Task details: Take the line that contains "Collapse the Elementary section chevron" and every line below it to the end of the entries, and give them again exactly, leaving out any pictures.

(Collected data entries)
================

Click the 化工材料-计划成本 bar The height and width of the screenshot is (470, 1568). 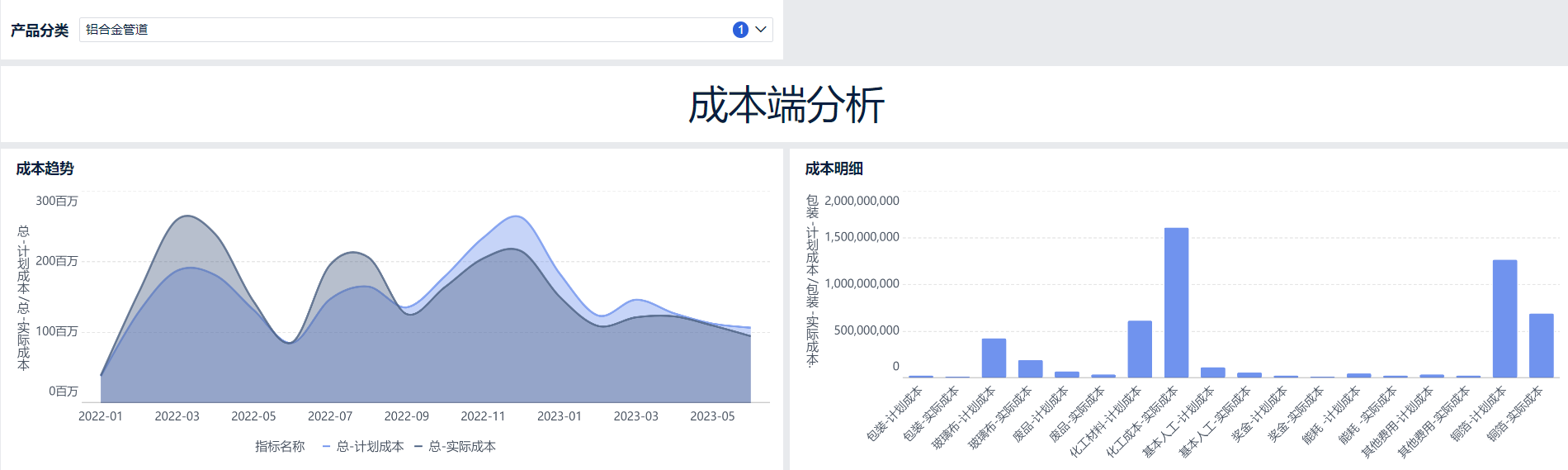pos(1140,349)
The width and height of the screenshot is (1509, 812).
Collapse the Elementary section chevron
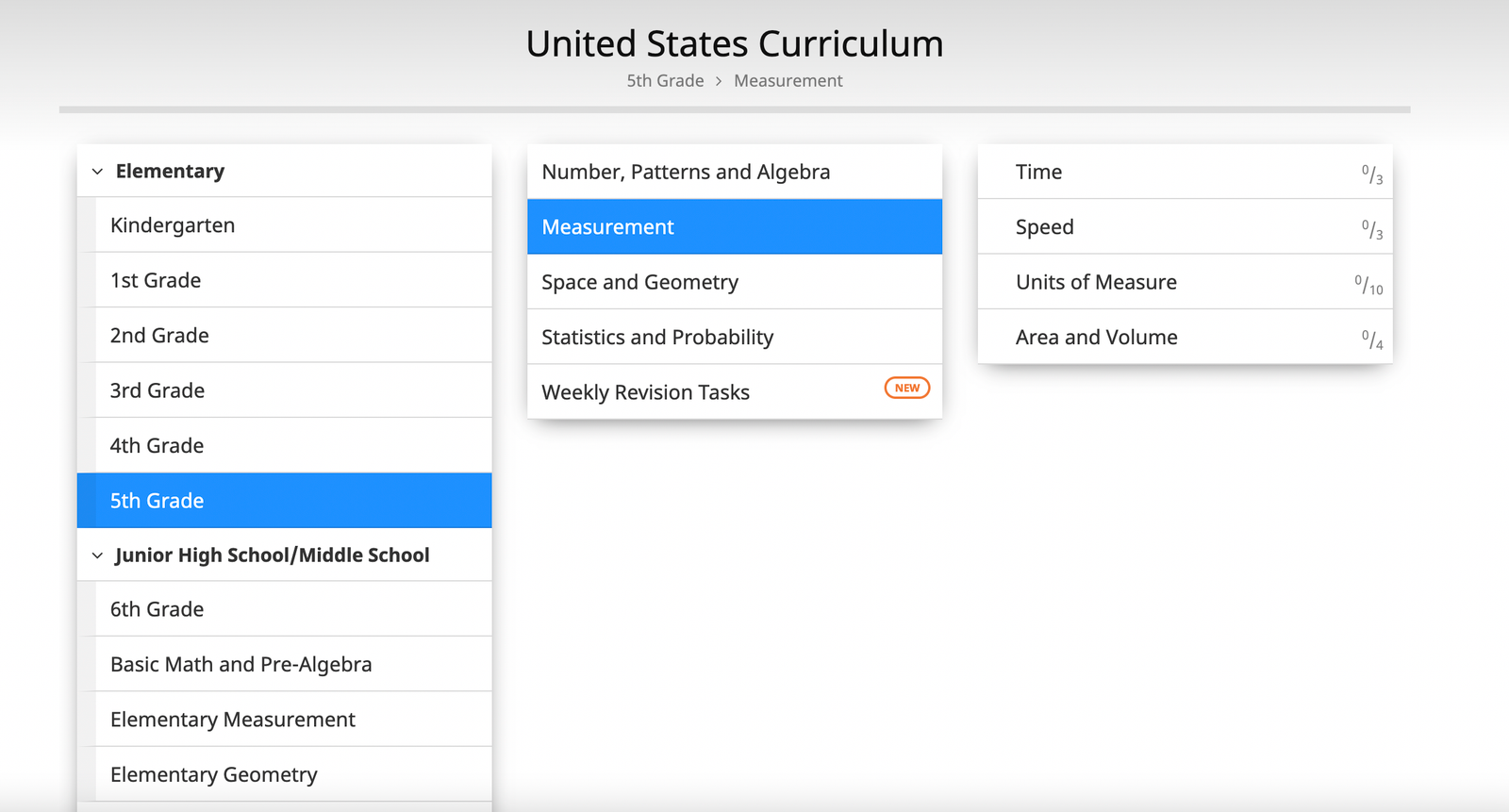[97, 172]
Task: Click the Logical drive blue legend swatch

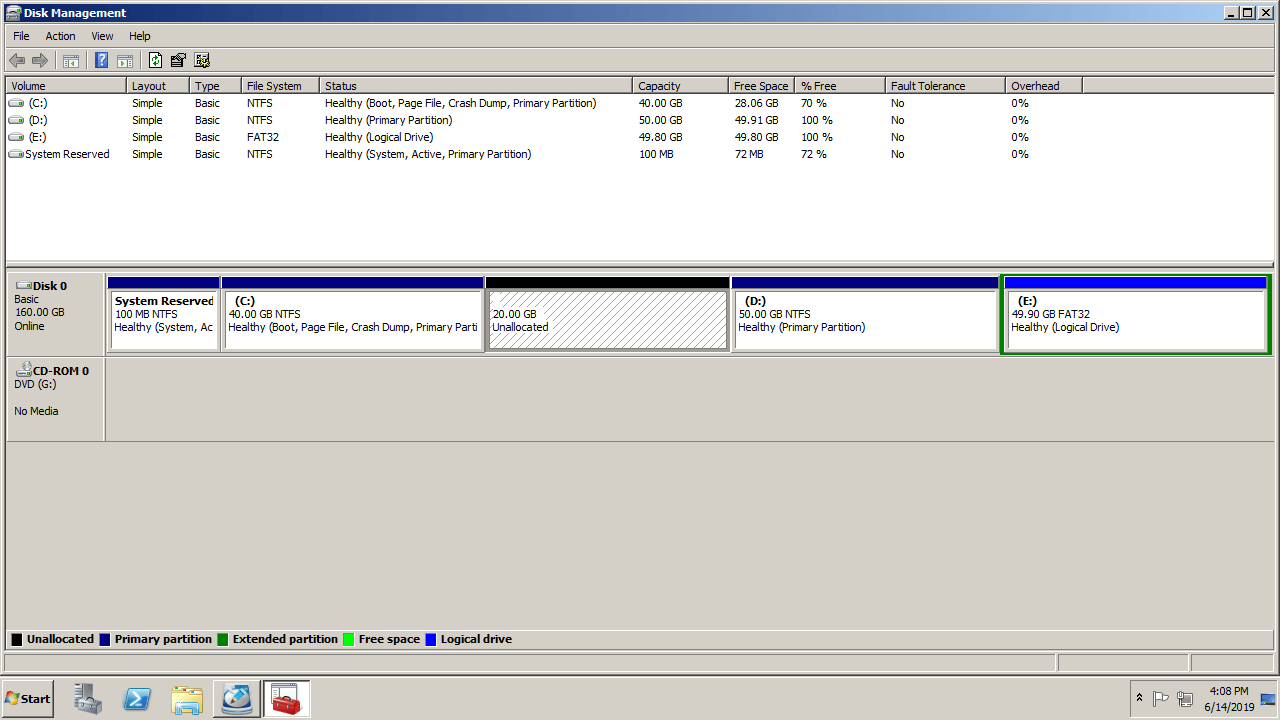Action: pos(431,639)
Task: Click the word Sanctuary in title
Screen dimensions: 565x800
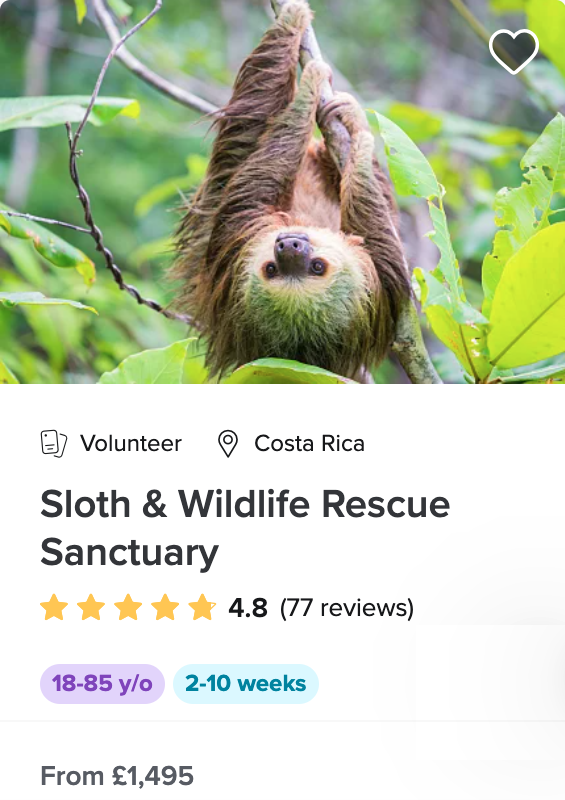Action: tap(130, 553)
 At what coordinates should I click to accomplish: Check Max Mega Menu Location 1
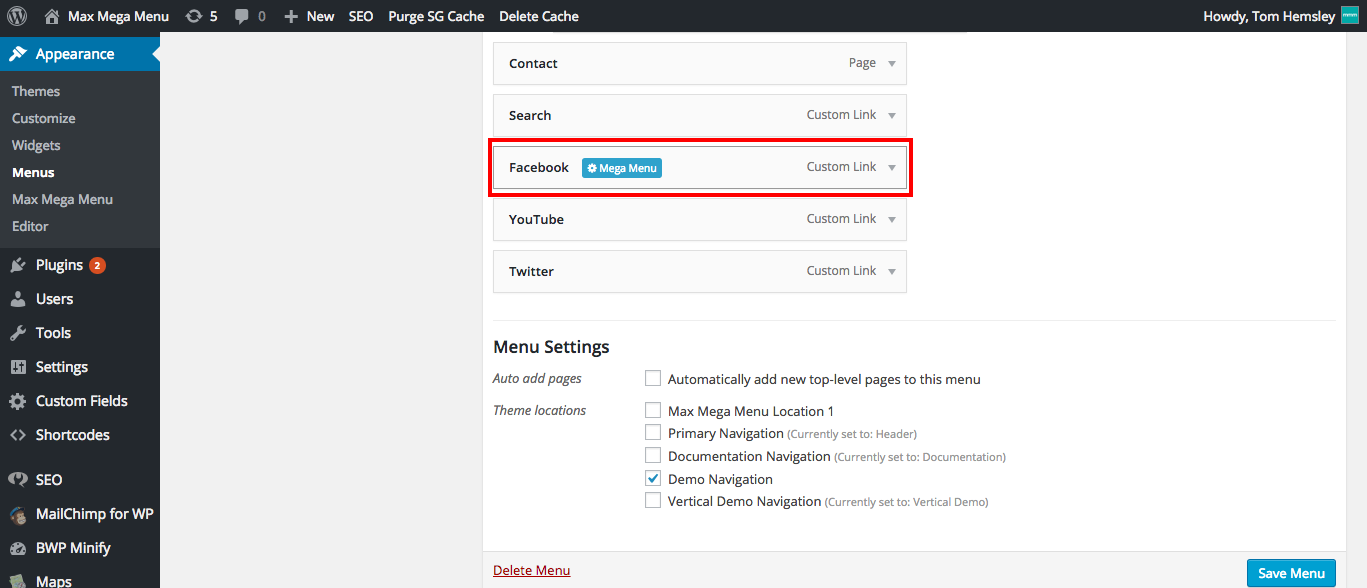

================

Output for this task:
Collapse the Elementary section chevron
[97, 172]
Task: Click the Logical drive blue legend swatch

Action: pos(431,639)
Task: Click the word Sanctuary in title
Screen dimensions: 565x800
Action: tap(130, 553)
 At what coordinates should I click to accomplish: Check Max Mega Menu Location 1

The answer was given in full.